Written exercise 1:
Answer these from the passage on consumer behavior:
(a) What are consumer researchers who are primarily concerned with predicting consumer behavior called?
(b) What kind of clothing may teenagers prefer?
(c) Which four elements of the market mix does the passage name?
Written exercise 2:
Quote the passage on consumer behavior word for word, starting at "9. Market segmentation: For" and ending at "known as positivists.".
— start of Selected passage —
9. Market segmentation: For effective market segmentation and target marketing, it is essential to have an understanding of consumers and their behaviour. 
10. Positivists: Marketing managers regarded consumer behaviour discipline as an applied marketing science, if they could predict consumer behaviour, they could influence it. This approach has come to be known as positivism and the consumer researcher who are primarily concerned with predicting consumer behaviour are known as positivists.
As the marketing research began to study the buying behaviour of consumers, they soon realized that many consumers rebelled at using the identical products everyone else used, for example in case of purchase of house, interiors, car, and dress material etc. people prefers unique products. Consumer preferred differential products that they felt reflected their own special needs, personalities and lifestyles.

Factors affecting consumer behaviour

The study of consumer behaviour indicates how individuals, groups, and organisations select, buy, use of dispose goods, services, ideas or experiences to satisfy their needs and desires. The various factors influencing buyer behaviour are as following:
I. Marketing Factors: Each element of the market mix – product, pricing, promotion and place (distribution) – has the potential to affect the buying process at various stages.
A. Product: The uniqueness of the product, the physical appearance and packaging can influence buying decision of a consumer.
B. Pricing: Pricing strategy does affect buying behaviour of consumers. Marketers must consider the price sensitivity of the target customers while fixing prices.
C. Promotion: The various elements of promotion such as advertising, publicity, public relations, personal selling, and sales promotion affect buying behaviour of consumers. Marketers select the promotion mix after considering the nature of customers.
D. Place: The channels of distribution, and the place of distribution affects buying behaviour of consumers. Marketers make an attempt to select the right channel and distribute the products at the right place.

II. Personal Factors: The personal factors of a consumer may affect the buying decisions. The personal factors include:
A. Age Factor: The age factor greatly influences the buying behaviour. For instance, teenagers may prefer trendy clothes, whereas, office- executives may prefer sober and formal clothing.
B. Gender: The consumer behaviour varies across gender. For instance, girls may prefer certain feminine colours such as pink, purple, peach, whereas, boys may go for blue, black, brown, and so on.
C. Education: Highly educated persons may spend on books, personal care products, and so on. But a person with low or no education may spend less on personal grooming products, general reading books, and so on.
D. Income Level: Normally, higher the income level, higher is the level of spending and viceversa. But this may not be always the case in developing countries, especially in the rural areas.
— end of Selected passage —
— start of Information shown —
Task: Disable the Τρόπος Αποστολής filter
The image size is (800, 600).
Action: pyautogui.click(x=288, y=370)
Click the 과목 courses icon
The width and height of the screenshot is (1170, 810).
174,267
— end of Information shown —
Full response 1:
(a) Positivists.
(b) Trendy clothes.
(c) Product, pricing, promotion, and place (distribution).

Full response 2:
9. Market segmentation: For effective market segmentation and target marketing, it is essential to have an understanding of consumers and their behaviour. 
10. Positivists: Marketing managers regarded consumer behaviour discipline as an applied marketing science, if they could predict consumer behaviour, they could influence it. This approach has come to be known as positivism and the consumer researcher who are primarily concerned with predicting consumer behaviour are known as positivists.